Summary: Genome and epigenome-wide association studies are plagued with the problems of confounding and causality. The R package lfmm implements new algorithms for parameter estimation in latent factor mixed models (LFMM). The algorithms are designed for the correction of unobserved confounders. The new methods are computationally efficient, and provide statistically optimal corrections resulting in improved power and control for false discoveries.
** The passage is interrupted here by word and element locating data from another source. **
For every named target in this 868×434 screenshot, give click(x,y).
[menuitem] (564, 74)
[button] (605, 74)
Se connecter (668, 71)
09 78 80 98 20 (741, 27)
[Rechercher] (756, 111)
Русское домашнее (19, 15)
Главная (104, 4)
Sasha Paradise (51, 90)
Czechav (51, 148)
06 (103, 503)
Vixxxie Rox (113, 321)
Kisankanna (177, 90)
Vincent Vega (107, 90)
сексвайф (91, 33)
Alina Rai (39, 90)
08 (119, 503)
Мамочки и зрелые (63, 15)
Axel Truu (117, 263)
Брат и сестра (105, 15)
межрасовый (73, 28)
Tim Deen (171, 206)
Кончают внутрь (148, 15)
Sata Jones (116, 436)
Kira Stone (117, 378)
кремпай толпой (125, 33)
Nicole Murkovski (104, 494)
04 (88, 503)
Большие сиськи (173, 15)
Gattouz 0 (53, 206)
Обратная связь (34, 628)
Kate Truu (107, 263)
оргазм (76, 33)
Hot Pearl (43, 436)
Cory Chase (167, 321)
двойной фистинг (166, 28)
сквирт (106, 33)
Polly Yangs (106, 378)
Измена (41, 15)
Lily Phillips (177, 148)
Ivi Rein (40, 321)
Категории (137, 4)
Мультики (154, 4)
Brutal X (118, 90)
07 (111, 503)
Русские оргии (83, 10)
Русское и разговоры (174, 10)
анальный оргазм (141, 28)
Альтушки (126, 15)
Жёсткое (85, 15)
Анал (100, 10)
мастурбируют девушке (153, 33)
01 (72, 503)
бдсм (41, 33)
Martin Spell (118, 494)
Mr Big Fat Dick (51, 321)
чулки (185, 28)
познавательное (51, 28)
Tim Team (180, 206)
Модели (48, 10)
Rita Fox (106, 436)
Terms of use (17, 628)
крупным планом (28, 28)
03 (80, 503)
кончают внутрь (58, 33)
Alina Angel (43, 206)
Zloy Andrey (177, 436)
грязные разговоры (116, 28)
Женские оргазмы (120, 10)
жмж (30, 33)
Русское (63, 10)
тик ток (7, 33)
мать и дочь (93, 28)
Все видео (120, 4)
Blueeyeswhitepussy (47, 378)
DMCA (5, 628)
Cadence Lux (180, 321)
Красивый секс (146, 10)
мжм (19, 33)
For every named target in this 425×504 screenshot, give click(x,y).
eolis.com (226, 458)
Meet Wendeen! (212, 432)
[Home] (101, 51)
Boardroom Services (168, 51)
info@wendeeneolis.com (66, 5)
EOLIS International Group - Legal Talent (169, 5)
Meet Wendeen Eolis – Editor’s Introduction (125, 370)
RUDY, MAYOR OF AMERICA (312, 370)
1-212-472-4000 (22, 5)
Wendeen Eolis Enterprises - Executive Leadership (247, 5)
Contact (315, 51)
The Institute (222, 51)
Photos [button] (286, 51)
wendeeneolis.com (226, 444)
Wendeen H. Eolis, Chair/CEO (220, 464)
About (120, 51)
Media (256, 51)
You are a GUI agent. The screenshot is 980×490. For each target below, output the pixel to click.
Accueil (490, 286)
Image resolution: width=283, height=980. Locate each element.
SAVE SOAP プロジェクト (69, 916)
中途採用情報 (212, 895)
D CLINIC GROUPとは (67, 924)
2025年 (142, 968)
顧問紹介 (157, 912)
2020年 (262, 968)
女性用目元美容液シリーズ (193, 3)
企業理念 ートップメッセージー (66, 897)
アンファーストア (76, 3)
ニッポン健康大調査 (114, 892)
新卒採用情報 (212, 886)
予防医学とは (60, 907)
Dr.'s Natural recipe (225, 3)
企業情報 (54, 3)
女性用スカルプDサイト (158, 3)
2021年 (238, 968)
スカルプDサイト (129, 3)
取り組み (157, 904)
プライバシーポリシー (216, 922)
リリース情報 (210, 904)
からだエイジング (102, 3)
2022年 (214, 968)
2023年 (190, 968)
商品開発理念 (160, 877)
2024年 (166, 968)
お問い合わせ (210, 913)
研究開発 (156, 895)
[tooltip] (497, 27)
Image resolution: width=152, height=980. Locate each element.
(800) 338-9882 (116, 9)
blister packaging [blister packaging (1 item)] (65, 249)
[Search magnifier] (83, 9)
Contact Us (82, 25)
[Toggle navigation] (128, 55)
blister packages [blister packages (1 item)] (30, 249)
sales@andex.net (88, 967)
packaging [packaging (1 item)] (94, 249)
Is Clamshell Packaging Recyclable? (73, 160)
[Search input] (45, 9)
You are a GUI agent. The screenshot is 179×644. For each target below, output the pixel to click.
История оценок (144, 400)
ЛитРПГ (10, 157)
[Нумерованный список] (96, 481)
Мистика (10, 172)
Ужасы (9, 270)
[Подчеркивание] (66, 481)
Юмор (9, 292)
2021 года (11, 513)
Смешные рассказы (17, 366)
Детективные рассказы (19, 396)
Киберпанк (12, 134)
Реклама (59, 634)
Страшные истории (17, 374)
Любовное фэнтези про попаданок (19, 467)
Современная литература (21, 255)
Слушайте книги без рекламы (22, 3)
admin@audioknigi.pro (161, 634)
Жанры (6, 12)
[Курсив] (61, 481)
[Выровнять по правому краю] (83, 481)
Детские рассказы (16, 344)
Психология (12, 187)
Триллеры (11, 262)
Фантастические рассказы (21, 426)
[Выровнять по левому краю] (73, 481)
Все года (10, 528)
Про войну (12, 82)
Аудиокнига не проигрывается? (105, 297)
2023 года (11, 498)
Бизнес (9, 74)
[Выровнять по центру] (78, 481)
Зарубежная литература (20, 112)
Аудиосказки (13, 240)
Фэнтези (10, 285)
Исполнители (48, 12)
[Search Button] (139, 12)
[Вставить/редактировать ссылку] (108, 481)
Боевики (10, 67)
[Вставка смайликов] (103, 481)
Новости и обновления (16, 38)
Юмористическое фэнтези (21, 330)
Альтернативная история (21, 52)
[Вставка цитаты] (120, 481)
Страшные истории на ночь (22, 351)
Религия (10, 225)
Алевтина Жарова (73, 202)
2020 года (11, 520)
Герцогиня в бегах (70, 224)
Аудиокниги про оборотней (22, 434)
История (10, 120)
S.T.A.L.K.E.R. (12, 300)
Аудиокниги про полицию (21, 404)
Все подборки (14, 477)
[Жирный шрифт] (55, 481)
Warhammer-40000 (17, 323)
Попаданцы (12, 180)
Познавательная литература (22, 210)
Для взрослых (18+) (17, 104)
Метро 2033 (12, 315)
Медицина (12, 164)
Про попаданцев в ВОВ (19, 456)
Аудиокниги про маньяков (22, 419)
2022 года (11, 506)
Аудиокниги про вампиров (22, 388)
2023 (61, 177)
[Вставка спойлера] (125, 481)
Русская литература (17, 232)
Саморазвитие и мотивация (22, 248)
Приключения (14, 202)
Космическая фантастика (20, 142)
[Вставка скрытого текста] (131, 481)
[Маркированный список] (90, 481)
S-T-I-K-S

This short tutorial provides brief examples on how the R packages lfmm can be used for fitting latent factor mixed models and evaluating association between a response matrix (SNP genotype or methylation levels) and a variable of interest (phenotype or exposure levels) in GWAS, GEAS and EWAS. Corresponding software is available at the following url https://bcm-uga.github.io/lfmm/.
LFMMs belong to a broad class of statistical models for association studies including genome-wide association studies (GWAS), epigenome-wide association studies (EWAS), and genome-environment association studies (GEAS) among other. LFMMs were used in (Leek and Storey 2007) in gene expression analysis, and in (Frichot et al. 2013) for testing correlations between loci and environmental. Other implementations of LFMMs are available in the R packages lfmm, LEA (Frichot et al. 2013), sva (Leek and Storey 2007), and cate (Wang et al. 2017).
Latent factor mixed models are statistical regression models to test associations between a multidimensional set of response variables and a set of variables of interest. The response variables can include genotypes, methylation levels, gene expression levels for \(n\) individuals. The explanatory variables can represent environmental exposure or phenotypic traits. LFMMs include unobserved variables, called latent factors, that correct the model for confounding effects due to population structure and other hidden causes. Technically, LFMMs are defined according to the following formula \[ Y = X B^T + U V^T + E \] where \(Y\) is the \(n \times p\) matrix of observations of \(p\) response variables on \(n\) individuals, \(X\) is the \(n \times d\) matrix of explanatory variables measured for the \(n\) individuals, \(B\) is a \(p \times d\) matrix of effects for all explanatory variables, \(U\) is an \(n \times K\) matrix of latent variables (confounders), and \(V\) is a \(p \times d\) matrix of loadings for all latent variables.
To install the latest version of lfmm, use the github repository
#devtools::install_github("bcm-uga/lfmm")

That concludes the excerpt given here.